***** Given data *****

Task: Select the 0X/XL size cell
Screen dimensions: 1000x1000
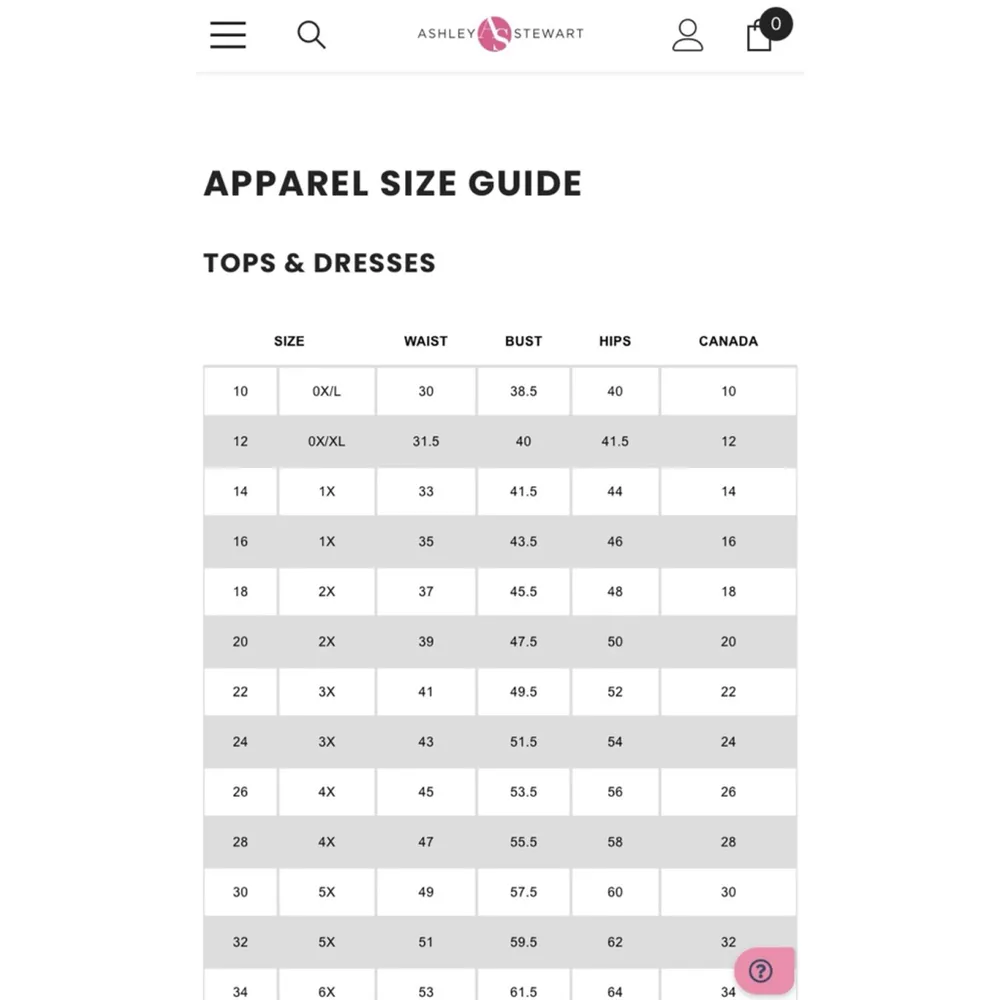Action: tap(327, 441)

*****
***** Given data *****

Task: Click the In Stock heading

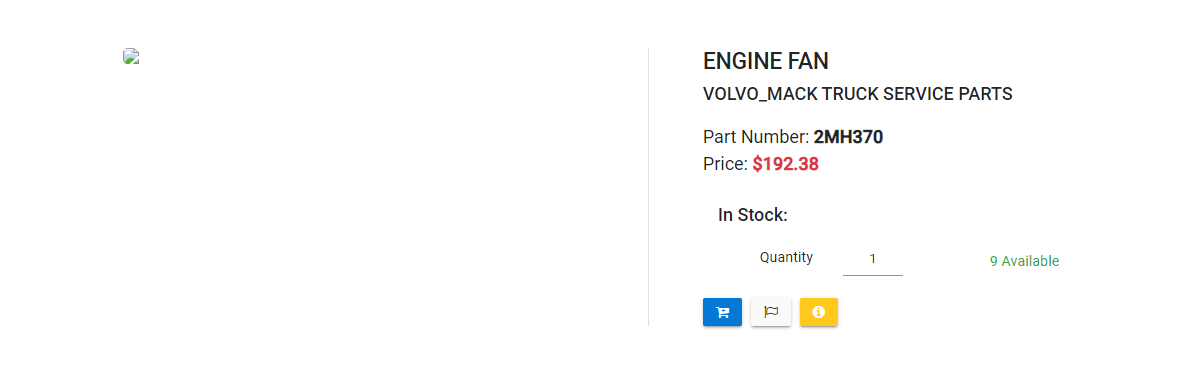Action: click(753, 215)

*****

### Task to complete
Put the material from the line with "Task: Select the 0X/XL size cell" to the line with "Action: tap(327, 441)" into a Markdown table with the columns Index and Content, one numbered row per line, skipping blank lines and leaving out the images.

### Finished exercise
| Index | Content |
|---|---|
| 1 | Task: Select the 0X/XL size cell |
| 2 | Screen dimensions: 1000x1000 |
| 3 | Action: tap(327, 441) |